I’m assuming s/he was referring to the stallion I was asking about (who indeed is Rosenthal), not a hypothetical case. But just to be excruciatingly clear – a horse can be chestnut and be homozygous agouti (AA). And even in the case I posted, unless he is also homozygous for black, he can have a chestnut foal if neither he nor the mare passes a black gene. Agouti without any black to work with is invisi-gouti.

Right? :cool:

[QUOTE=JoZ;6276355]

But just to be excruciatingly clear – a horse can be chestnut and be homozygous agouti (AA). And even in the case I posted, unless he is also homozygous for black, he can have a chestnut foal if neither he nor the mare passes a black gene. Agouti without any black to work with is invisi-gouti.

Right? :cool:[/QUOTE]

Yes. The horse can be a chestnut (ee) and also be heterozygous (Aa) or homozygous (AA) for bay (or it can be aa). You can’t tell though by looking at the horse as it has no effect on red hair.

And yes if he is Ee he can have a chestnut foal (unless you breed him to a EE mare).

Absolutely can - EEAA is both homozygous black (EE) and homozygous bay (AA). The EEAACrCrDD example is also both homozgyous black and homozygous bay

If a horse is EE AA he is a homozygous BAY (he is homozygous FOR black BASE which includes black, bay, brown

In a sense, yes, as in, when bred to any other normal color - black, bay, chestnut, he’ll always produce an E?A? horse, meaning always bay (or brown).

but he himself is NOT homozygous black).

Because he is EE he IS homozgyous black.

I wish we could add in the word “for” – homozygous FOR black, homozygous FOR agouti, homozygous FOR tobiano. And I’d further stipulate that those should be the only possible terms. No “homozygous bay”, “homozygous black points”, “homozygous paint”.

Don’t know if I’d include “homozygous for cream factor” but maybe. “Double dilute” does seem to be pretty straightforward and commonly known. But I’ve inquired about a homozygous buckskin (that turned out to be homozygous for black) and a homozygous pinto with solid foals all over his progeny page (also turned out to be homozygous for black). There shouldn’t be so many ways of saying the same thing (with varying degrees of clarity/simplicity)! stomps foot :wink:

[QUOTE=JB;6276473]

Because he is EE he IS homozgyous black.[/QUOTE]

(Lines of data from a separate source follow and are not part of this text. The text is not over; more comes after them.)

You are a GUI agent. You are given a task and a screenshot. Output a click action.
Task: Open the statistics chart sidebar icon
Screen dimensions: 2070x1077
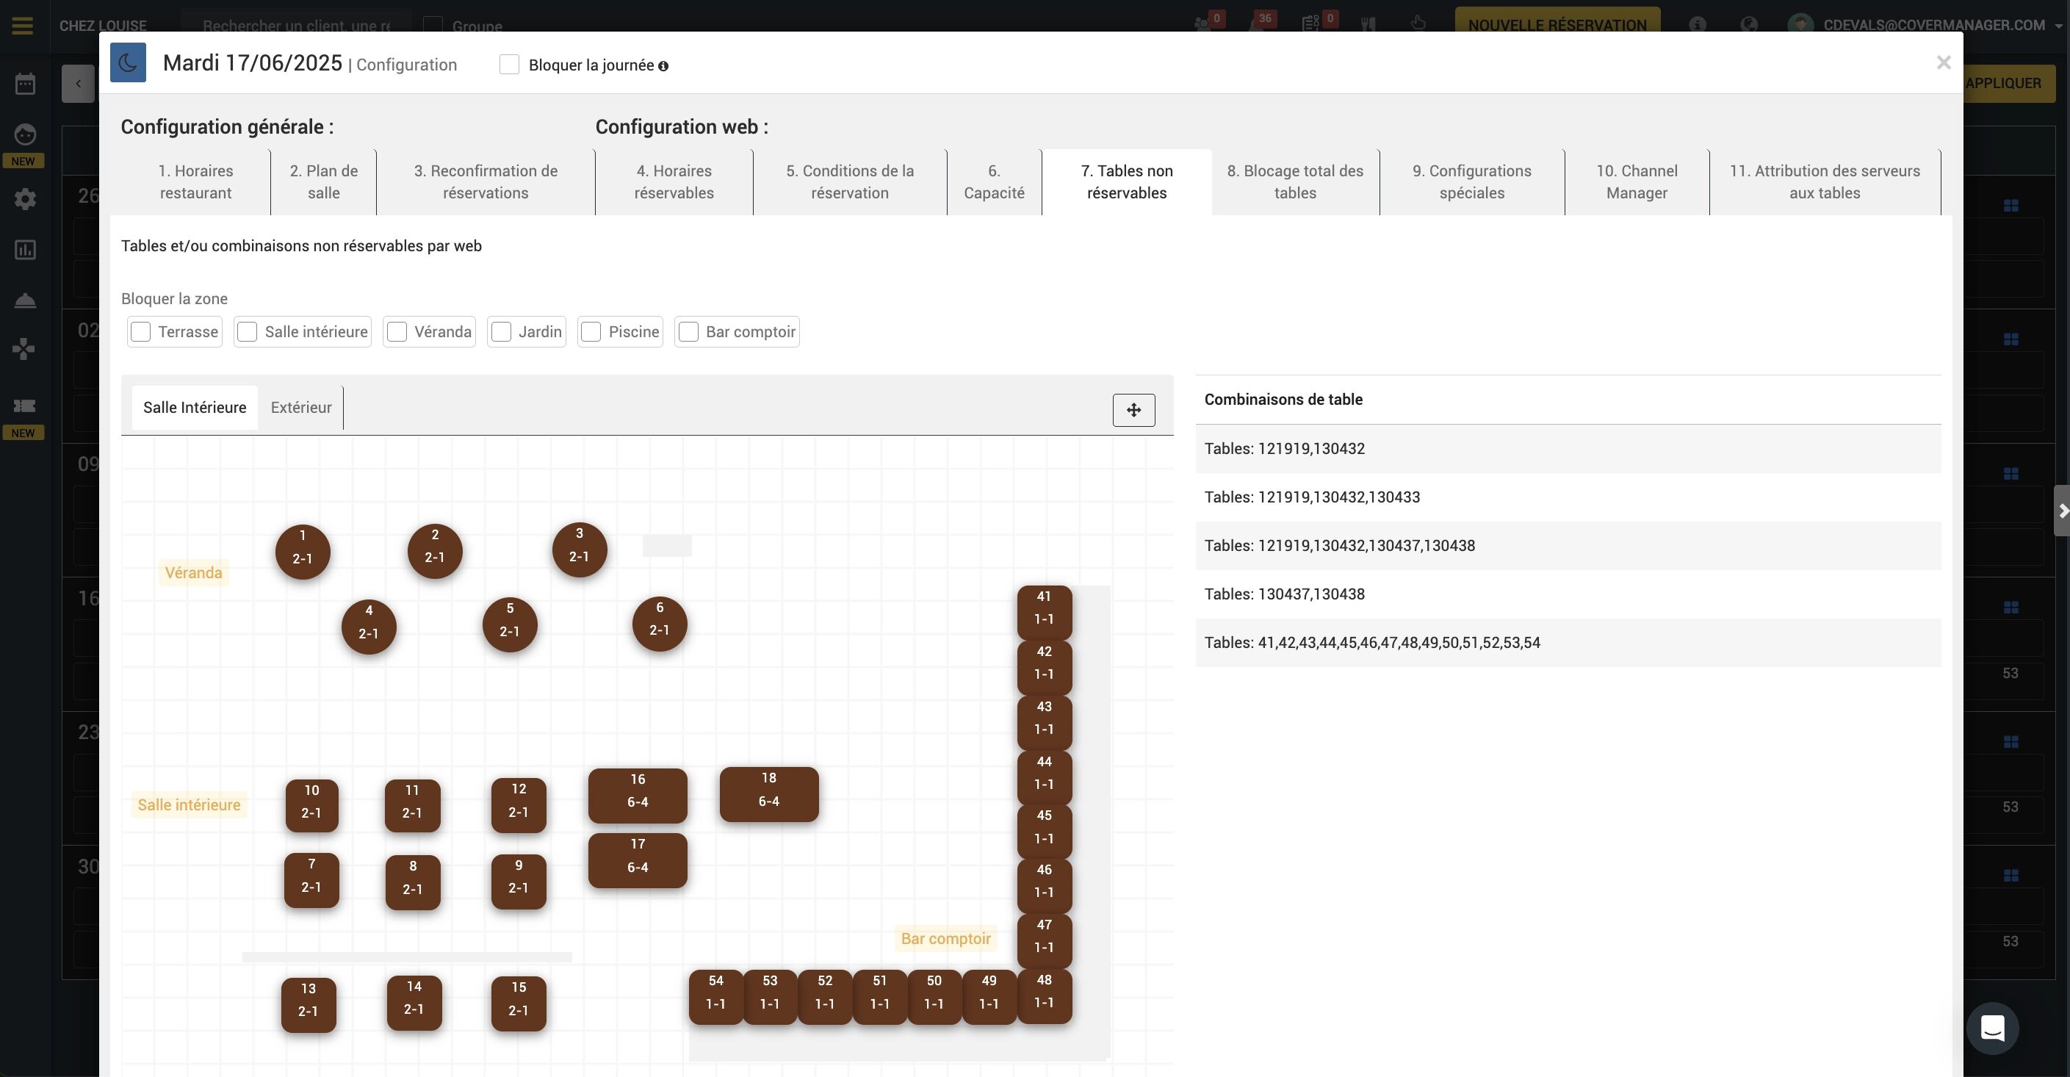(25, 250)
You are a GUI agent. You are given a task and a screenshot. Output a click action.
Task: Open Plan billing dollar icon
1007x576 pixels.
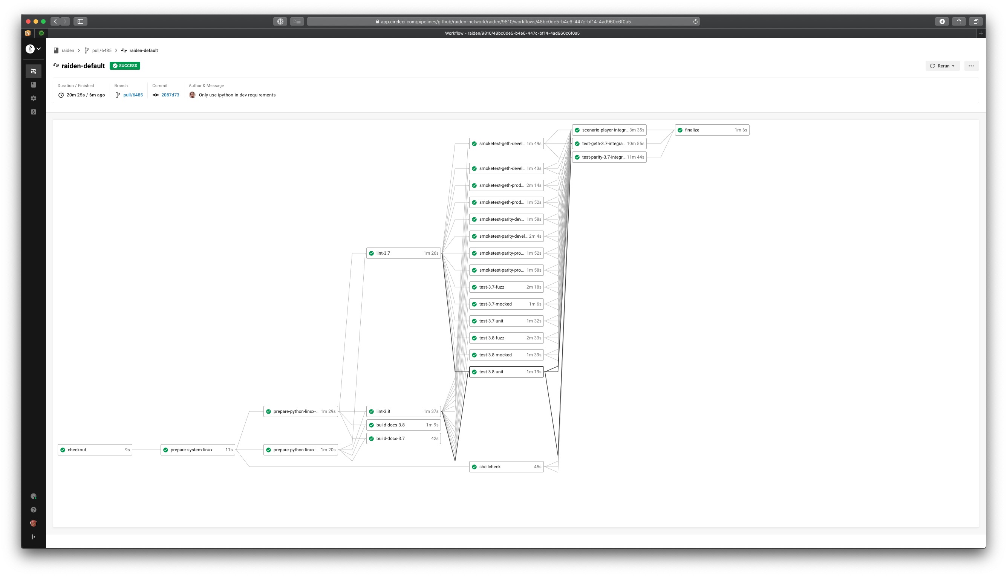[x=33, y=112]
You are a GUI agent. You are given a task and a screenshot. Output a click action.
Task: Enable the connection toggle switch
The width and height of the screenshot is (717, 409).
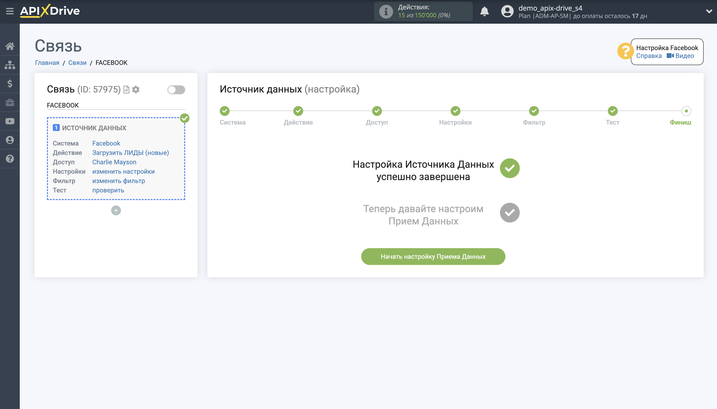(176, 89)

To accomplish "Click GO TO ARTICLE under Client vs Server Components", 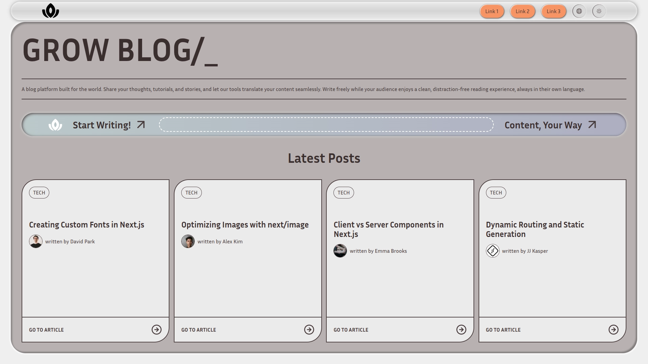I will click(351, 330).
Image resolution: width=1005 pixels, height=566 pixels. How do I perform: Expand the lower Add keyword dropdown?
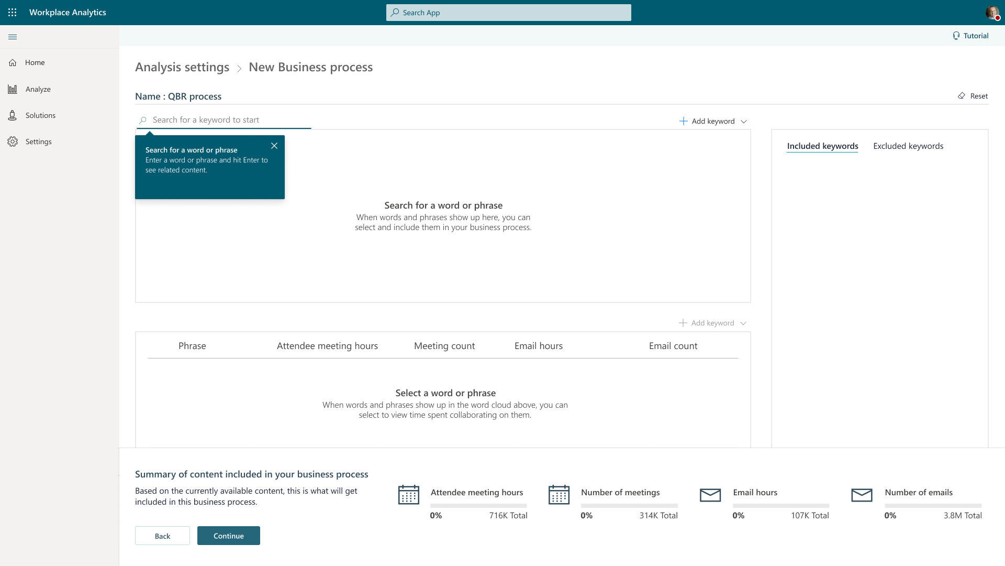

I will agree to disagree. But there is no way I’m calling my EE AtAt mare “homozygous black” when she is in fact “homozygous brown” and can never in her lifetime produce a black foal :slight_smile:

Any geneticist will say an EE horse is homozgyous black. Homozygous “for” black as JoZ said.

The Extension gene is the red/black gene. If it’s EE, it’s homozgyous black. If it’s ee it’s homozgyous red. If the Agouti is AA the horse is homozgyous Agouti.

It’s just that how you worded things was very, very confusing given how most talk about and interpret this.

And that is also what I said…“homozygous FOR black”.